What is needed is an exact transcription of every record below.
(EXCERPTED RECORDS begins)
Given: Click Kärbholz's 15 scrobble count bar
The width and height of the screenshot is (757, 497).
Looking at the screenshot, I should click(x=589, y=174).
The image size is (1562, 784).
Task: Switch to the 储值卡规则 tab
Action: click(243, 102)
(EXCERPTED RECORDS ends)
OUTPUT:
Given: Click Kärbholz's 15 scrobble count bar
The width and height of the screenshot is (757, 497).
Looking at the screenshot, I should click(x=589, y=174).
The image size is (1562, 784).
Task: Switch to the 储值卡规则 tab
Action: click(243, 102)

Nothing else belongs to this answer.